OutputChecks
(legacy summary: sanity checks on cajoler output)
The HTML, CSS, and Javascript that we output should be as clear as simple as possible to make sure that browsers produce the same parse tree.
Below are some properties that we can assert on output.
Our source code formatter should not output any non-space tokens containing any of the characters listed in http://en.wikipedia.org/wiki/Newline
- LF: Line Feed, U+000A
- CR: Carriage Return, U+000D
- CR+LF: CR followed by LF, U+000D followed by U+000A
- NEL: Next Line, U+0085
- FF: Form Feed, U+000C
- LS: Line Separator, U+2028
- PS: Paragraph Separator, U+2029
We should strip all comments from the output to avoid lexing inconsistencies. Known lexical errors in existing browsers include:
- IE 6 allows nested block comments in CSS
- IE allows conditional compilation comments in HTML and JS.
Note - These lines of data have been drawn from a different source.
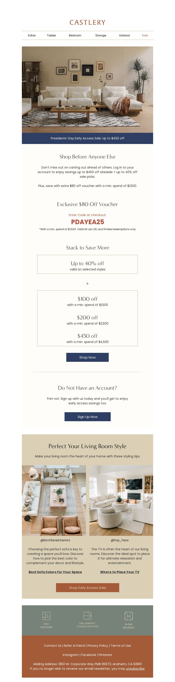Click the Free Swatches icon
The image size is (175, 682).
click(46, 616)
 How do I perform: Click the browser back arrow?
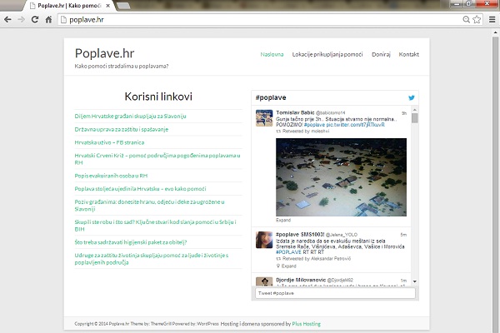coord(8,19)
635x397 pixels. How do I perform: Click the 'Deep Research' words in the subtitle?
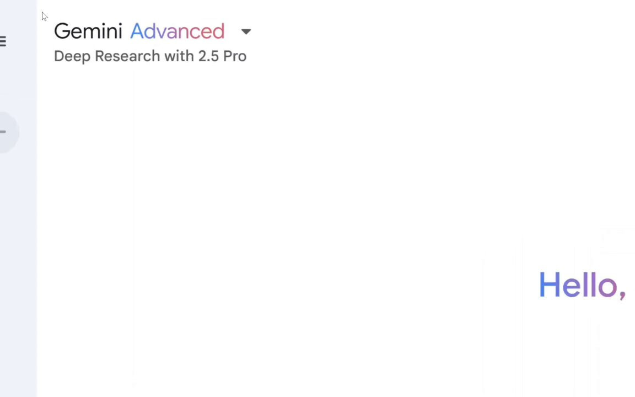point(107,56)
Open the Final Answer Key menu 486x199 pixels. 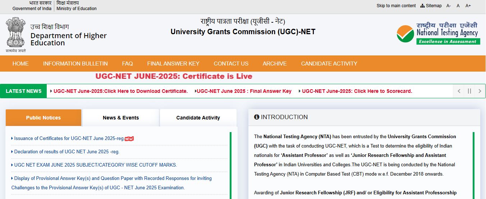173,64
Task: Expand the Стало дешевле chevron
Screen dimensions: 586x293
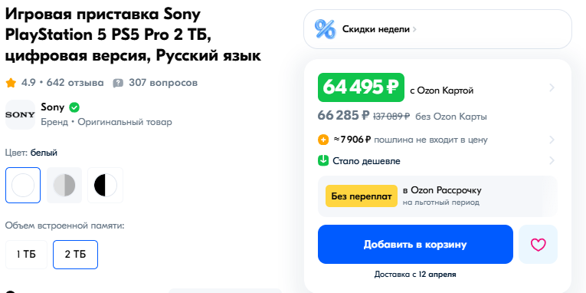Action: 552,161
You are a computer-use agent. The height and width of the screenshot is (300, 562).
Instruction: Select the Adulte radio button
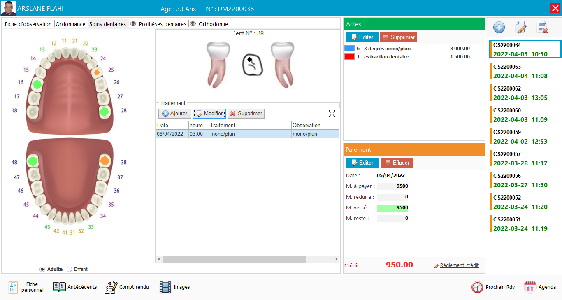pyautogui.click(x=42, y=269)
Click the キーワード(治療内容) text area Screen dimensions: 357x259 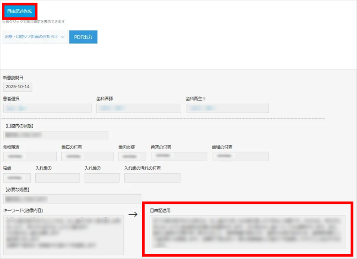[x=63, y=235]
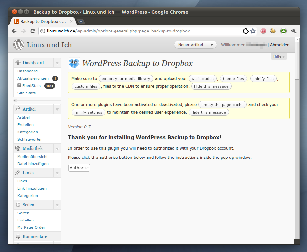Click empty the page cache button
Image resolution: width=307 pixels, height=252 pixels.
point(222,105)
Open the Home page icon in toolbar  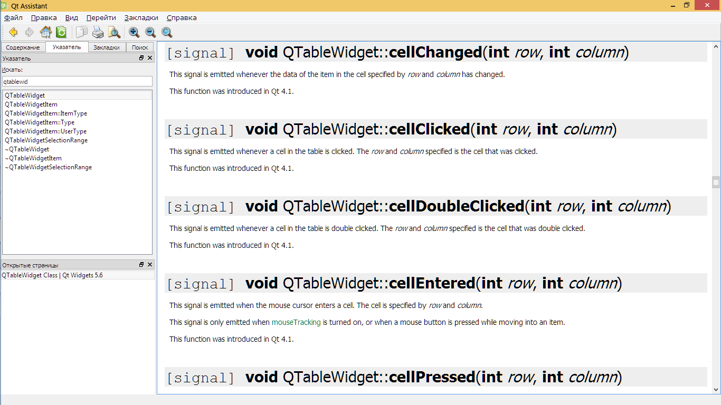pos(45,32)
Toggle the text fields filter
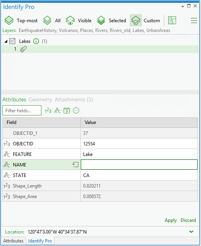Viewport: 201px width, 246px height. [x=57, y=111]
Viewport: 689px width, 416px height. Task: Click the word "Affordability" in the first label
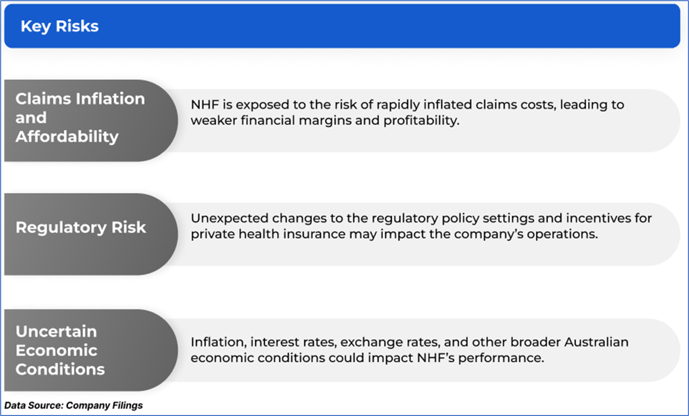(x=67, y=137)
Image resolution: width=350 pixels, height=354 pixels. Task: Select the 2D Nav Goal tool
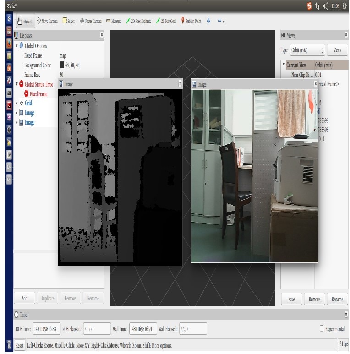pos(166,21)
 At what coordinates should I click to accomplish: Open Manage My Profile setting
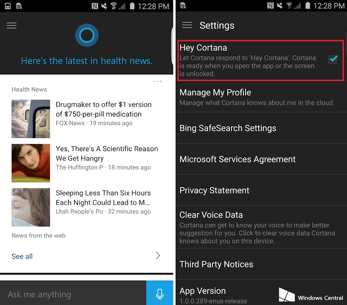261,98
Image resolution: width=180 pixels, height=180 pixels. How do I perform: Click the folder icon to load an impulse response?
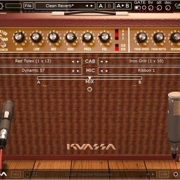[27, 174]
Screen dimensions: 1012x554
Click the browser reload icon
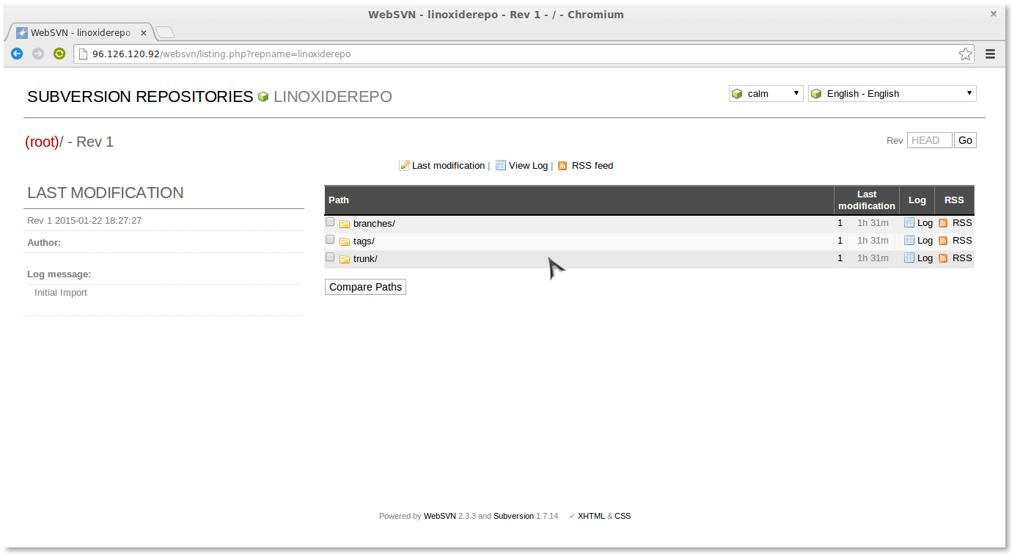59,54
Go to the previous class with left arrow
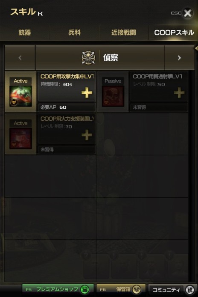 pyautogui.click(x=20, y=58)
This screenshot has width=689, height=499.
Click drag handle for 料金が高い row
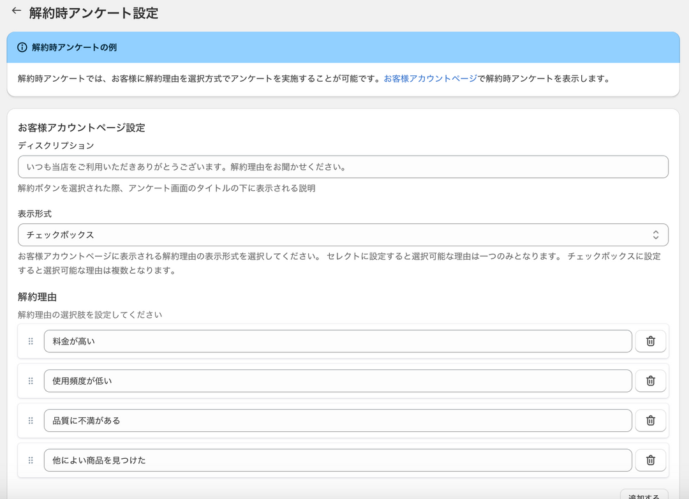click(x=31, y=341)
We should not allow <script> inside a string literal, since if malicious code can trick the rewriter into outputting a </script>, it can open a new script tag whose content starts inside what the browser thinks is a safe string constant.
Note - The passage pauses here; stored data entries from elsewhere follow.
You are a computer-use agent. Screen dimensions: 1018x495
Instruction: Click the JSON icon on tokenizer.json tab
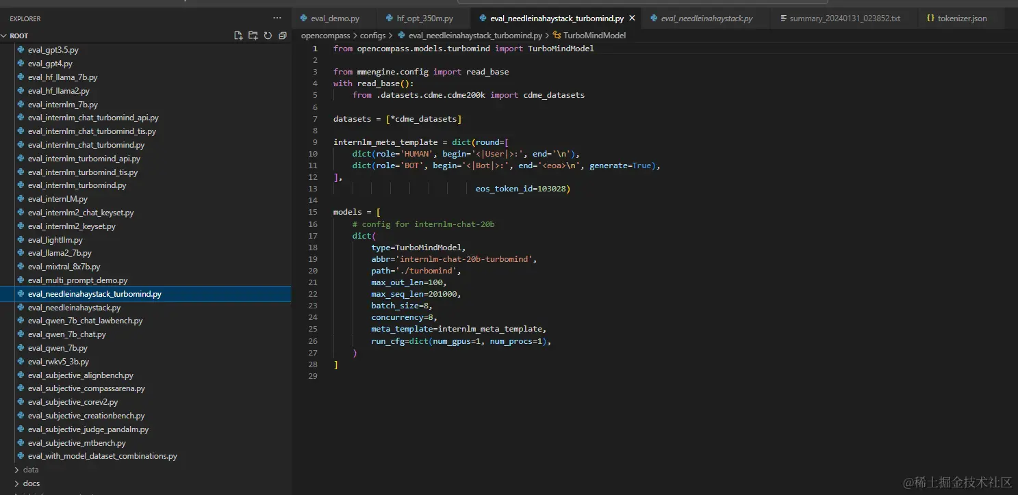(930, 18)
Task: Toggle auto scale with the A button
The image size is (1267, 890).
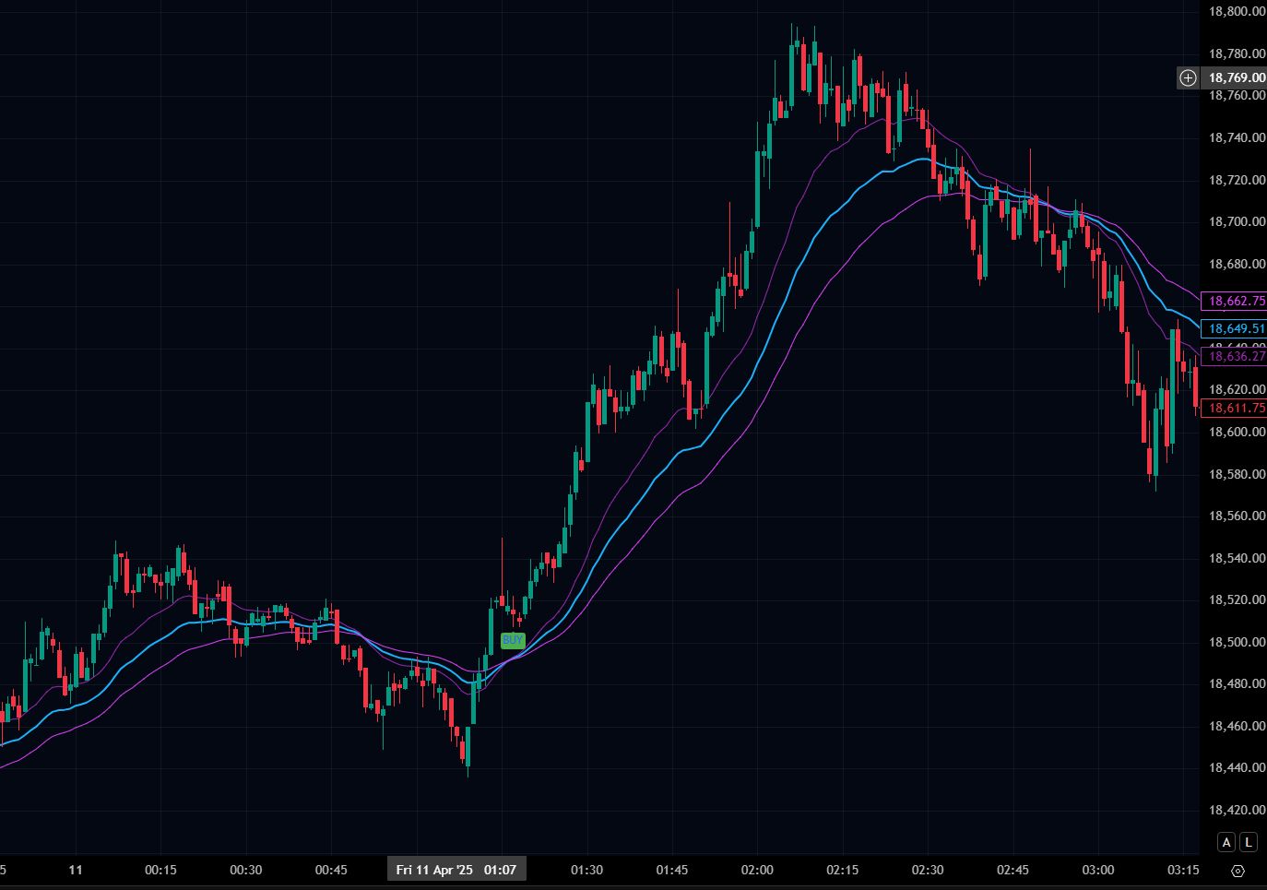Action: 1226,842
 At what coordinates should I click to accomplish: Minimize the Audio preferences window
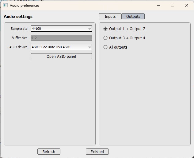point(158,5)
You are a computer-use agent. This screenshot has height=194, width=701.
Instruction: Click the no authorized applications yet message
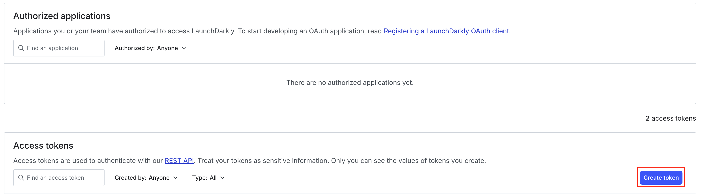click(350, 83)
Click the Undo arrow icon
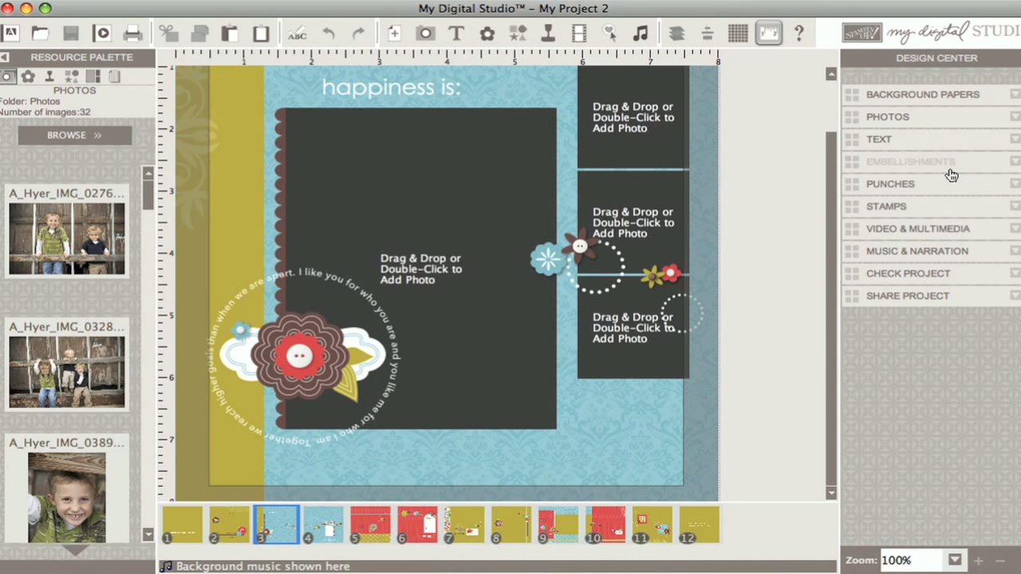This screenshot has width=1021, height=574. pyautogui.click(x=329, y=33)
Other problems arise with entity references. If malicious code can escape a script tag, it can insert doctypes, and load external scripts.
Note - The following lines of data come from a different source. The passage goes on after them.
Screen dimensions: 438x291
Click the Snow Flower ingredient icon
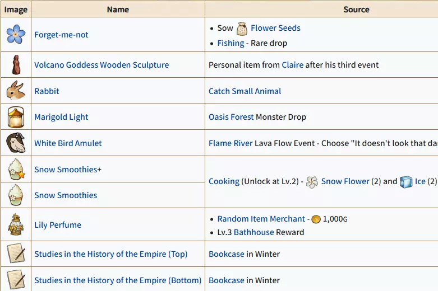(312, 182)
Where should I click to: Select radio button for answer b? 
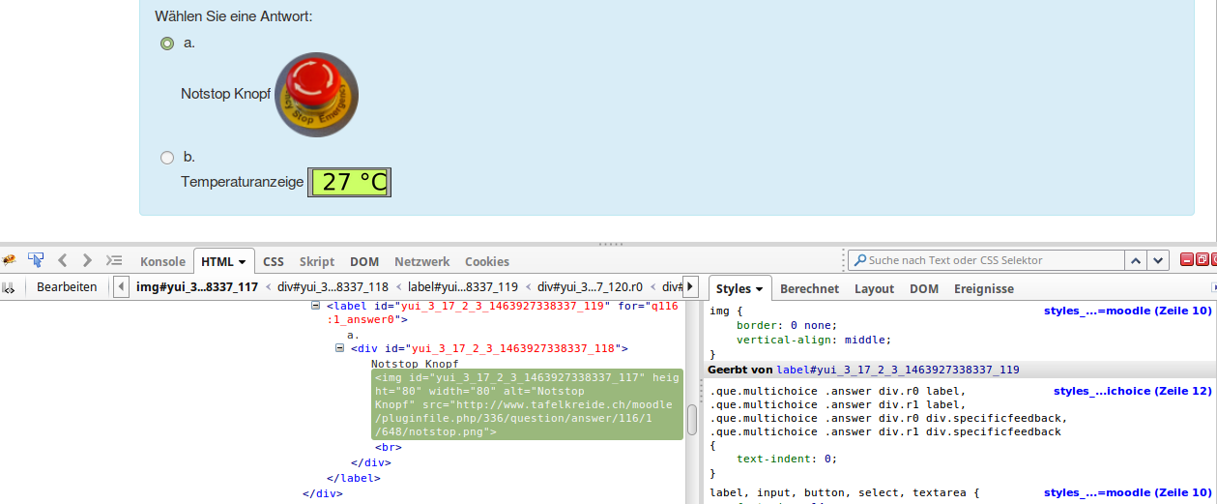click(x=167, y=157)
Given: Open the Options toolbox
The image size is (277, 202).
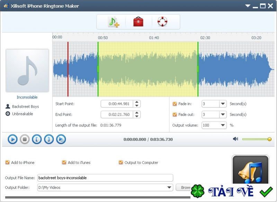Looking at the screenshot, I should tap(138, 21).
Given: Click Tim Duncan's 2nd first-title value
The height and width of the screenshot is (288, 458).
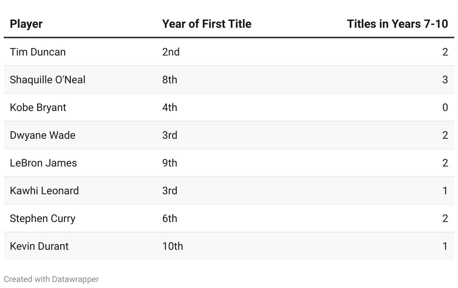Looking at the screenshot, I should pyautogui.click(x=171, y=52).
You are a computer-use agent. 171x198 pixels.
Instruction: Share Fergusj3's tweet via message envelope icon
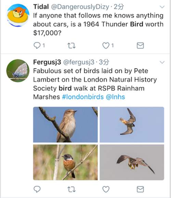coord(140,189)
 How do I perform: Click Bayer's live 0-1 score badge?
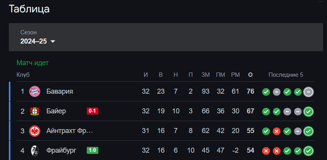(93, 111)
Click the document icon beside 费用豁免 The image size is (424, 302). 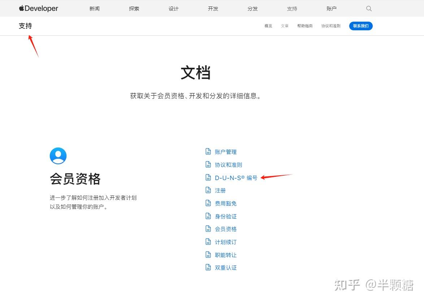coord(208,203)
If malicious code can escape a CDATA section in XHTML then it might be able to insert tags into the page.
All of these problems are avoided if the <, <<, <<<, &, and && operators are always followed by space, and if the characters < and & are replaced with their octal equivalents (\074 and \046) in string literals.
We should disallow non-ASCII identifiers until we understand browser support for identifiers, and identifier normalization.
We should also produce ASCII only output until we have an idea of the ways in which containers inline cajoled output and the encodings they use. Ideally, we will always ship cajoled output in UTF-8 and recommend that containers only inline cajoled code in pages that are UTF-8 encoded.